Source text
* * * * * * *

Which months of 1945?

Geoff


----------



## Wupert (Aug 6, 2007)

randonneur said:


> Having a conversation with someone this week who has just bought a motorhome, he was told by the seller that he was fined whilst in Germany for not carrying spare diesel in a can. This is the first time I have heard of this. Does anybody know whether this is true or not.


German law is/used to be clear that you had to carry 5 litres of fuel in a spare can.


----------



## HarleyDave (Jul 1, 2007)

When was that Wupert? (and in which Germany...)

I learned to drive in Germany (when you would tend to be made aware of this sort of rule) and lived there on and off for 10 years (Osnabruck, Monchengladbach, Berlin) between 1969 and 1989 and I was never aware of that rule/law.

You were ALLOWED to carry spare fuel - but as far as I know it was not compulsory.

Cheers

Dave


----------



## teemyob (Nov 22, 2005)

If you were to follow the rules of some ferry companies who state they prohibit carrying fuel in containers or indeed empty containers, how could you. Unless you purchased on on the continent and then left it there.

We ran out on the A26 in France on a Single contraflow. We had to freewheel (lucky we were going down hill) across a small gap in the traffic coming in the opposite direction. Ended up on an incline. Filled up from a Gerry can bu there was not enough to flow to the pick up line.

Ended up waiting for a tow and Paid £175 that was reimbursed by the AA.


But, we started looking for diesel way above 1/4 tank. First one we pulled in at, I missed the service station and we could not turn around. Drove to the next one and it was closed for refurbishment. That is when we run out looking for the next one.

That is the problem with a vehicle that does around 20 to the gallon with a 17.5 gallon tank.

TM


----------



## Boff (May 10, 2005)

Hi!



Wupert said:


> German law is/used to be clear that you had to carry 5 litres of fuel in a spare can.


No.

There is no such requirement. Not at least since I got my German driving licence back in the 1980s.

On the contrary, tax regulations require that the maximum amount of fuel carried in spare cans must not exceed 20 litres. And safety regulations require that these spare cans must be certified for fuel transport.

However, it is true that you can be fined if you run out of fuel on the autobahn.

Best Regards,
Gerhard


----------



## foxtwo (Jun 23, 2012)

Let´s agree on the following procedure:

In case you will be fined for a missing spare can after a routine check by german police .....i´ll pay your ticket.

In case you will *not* be fined for a missing spare can after a routine check by german police .....you pay me a beer.

I´ll be drunken for the rest of my life.

Bernd :lol:


----------



## HarleyDave (Jul 1, 2007)

So? - Are we all agreed? - Like I said in the second post on this thread 

1 - It is not compulsory to carry spare fuel

2 - It is illegal to run out of fuel on the Autobahnen ...

Cheers

Dave


----------



## nicholsong (May 26, 2009)

If you have a solar-powered vehicle can you be fined if the sun goes in? :roll: :lol: 

I am ducking now!


----------

* * * * * * *

Complete the following
1 - Retype the part of the forum thread on spare fuel that opens with the words containing "When was that" and closes with "was not compulsory.".
2 - Answer these questions from the forum thread on spare fuel.
(a) What is the maximum amount of fuel that Boff's post says tax regulations allow in spare cans?
(b) How much did teemyob pay for the tow?
(c) Which three German cities did HarleyDave live in?
Use only the forum thread on spare fuel to answer.

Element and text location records
* * * * * * *

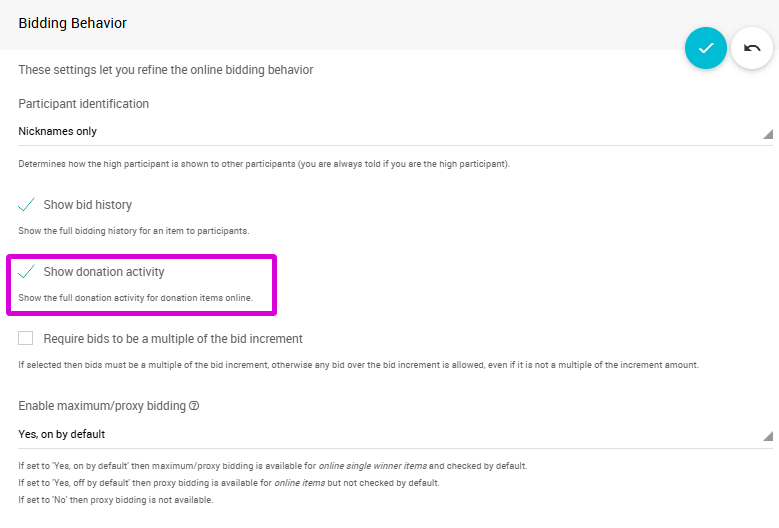Open the 'Nicknames only' selection field

[380, 131]
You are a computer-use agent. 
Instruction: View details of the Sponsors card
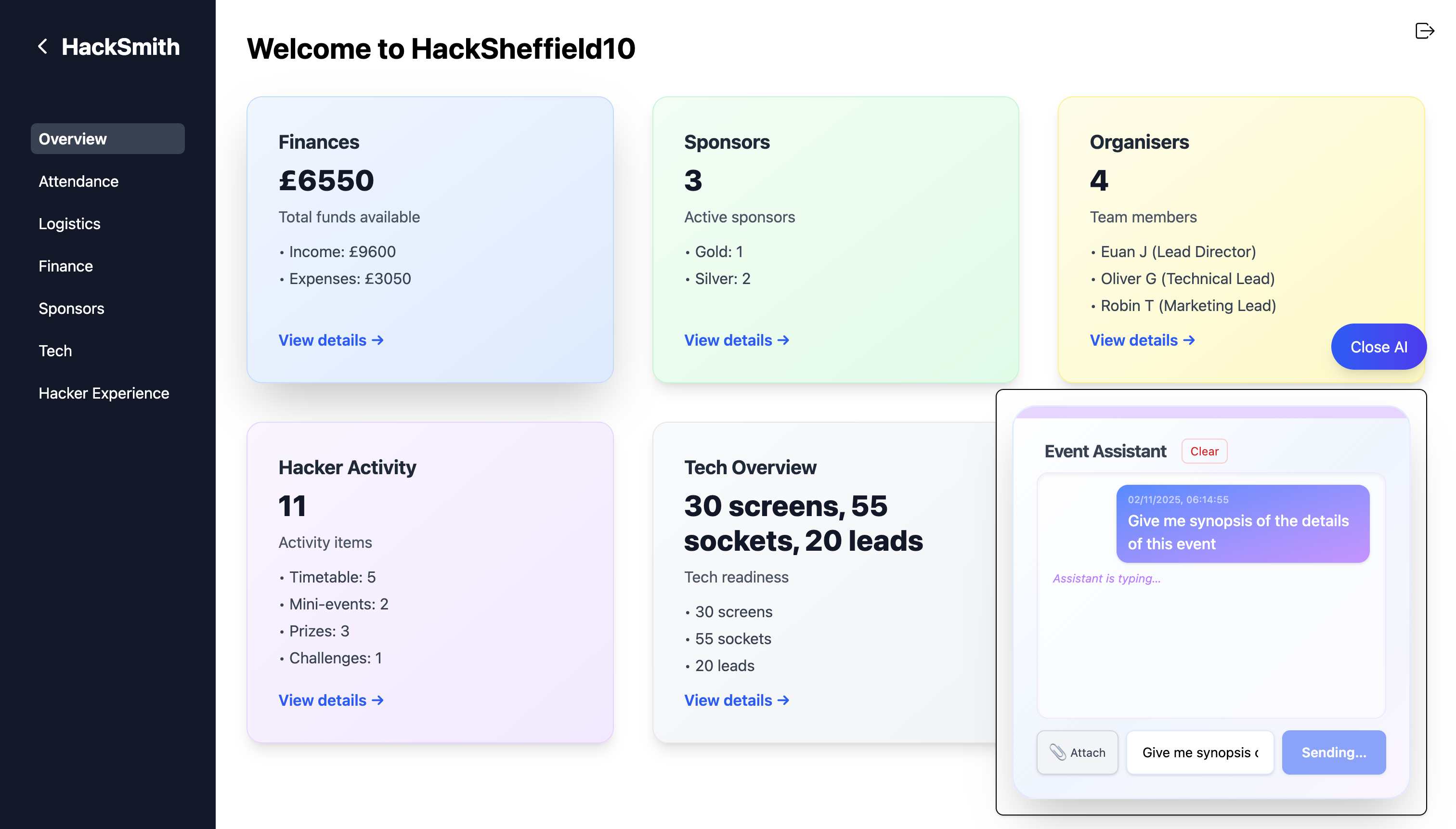point(736,340)
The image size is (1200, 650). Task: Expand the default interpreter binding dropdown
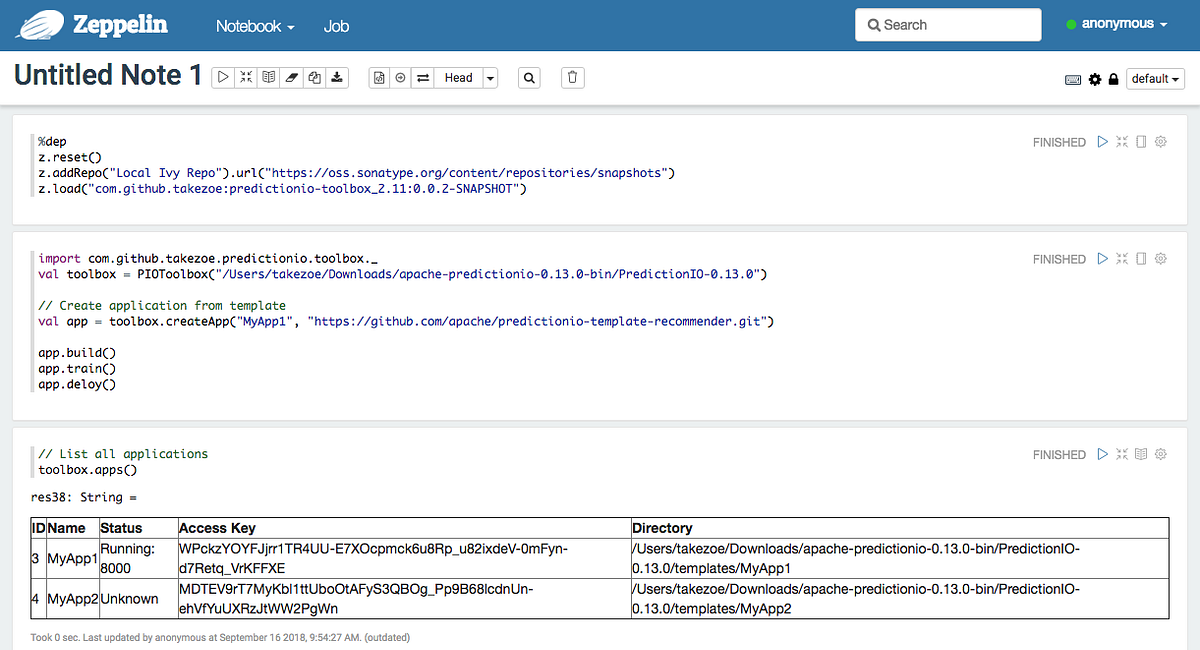click(1155, 78)
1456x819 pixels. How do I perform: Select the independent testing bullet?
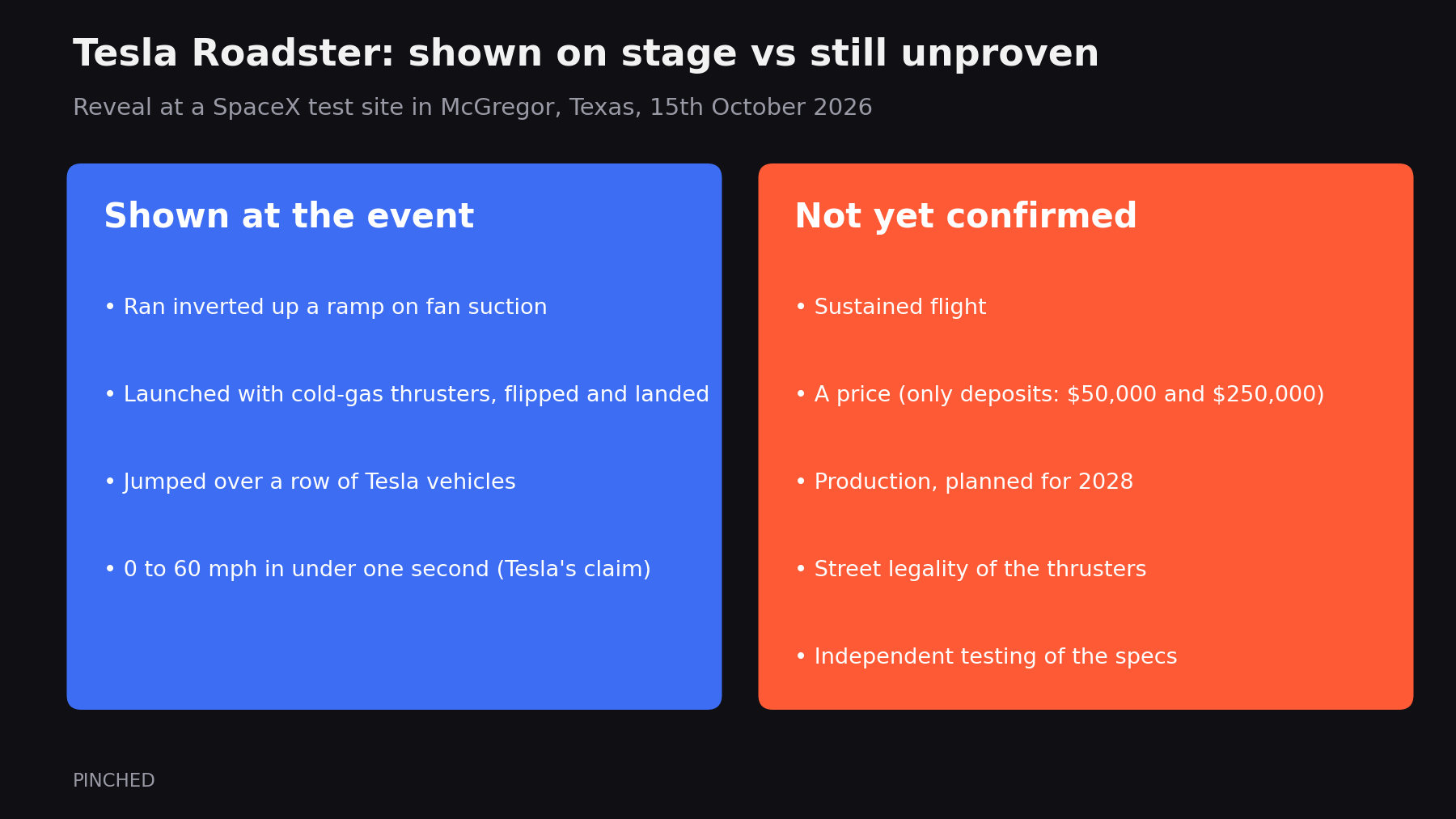(986, 657)
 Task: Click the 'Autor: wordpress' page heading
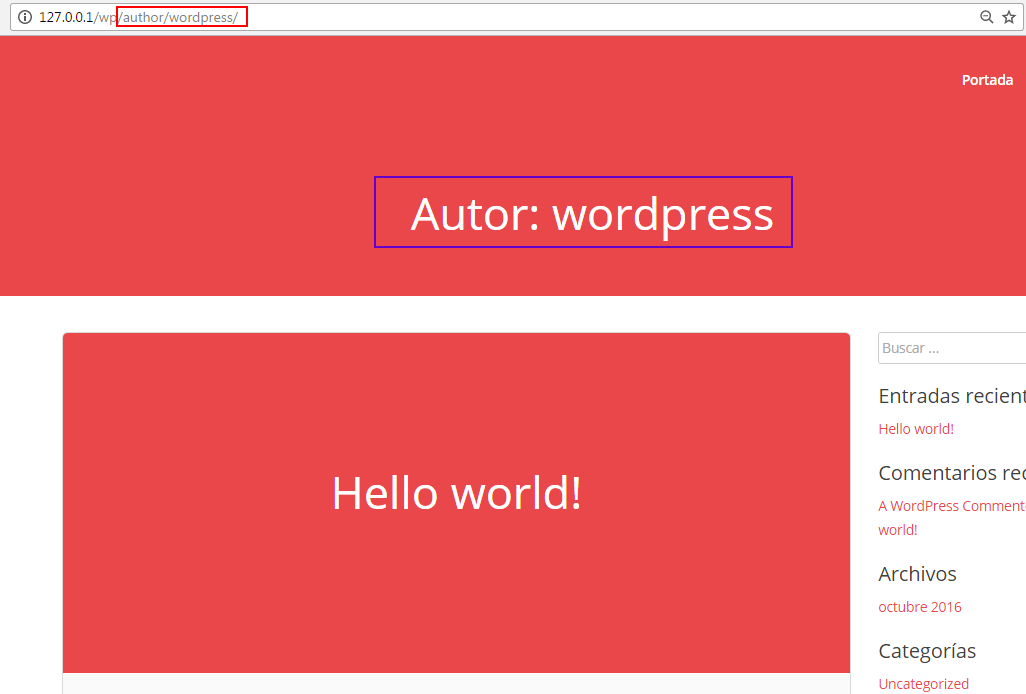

* * * * * * *

Task responses
1 -
When was that Wupert? (and in which Germany...)

I learned to drive in Germany (when you would tend to be made aware of this sort of rule) and lived there on and off for 10 years (Osnabruck, Monchengladbach, Berlin) between 1969 and 1989 and I was never aware of that rule/law.

You were ALLOWED to carry spare fuel - but as far as I know it was not compulsory.

2 -
(a) 20 liters
(b) £175, which the AA reimbursed
(c) Osnabruck, Monchengladbach and Berlin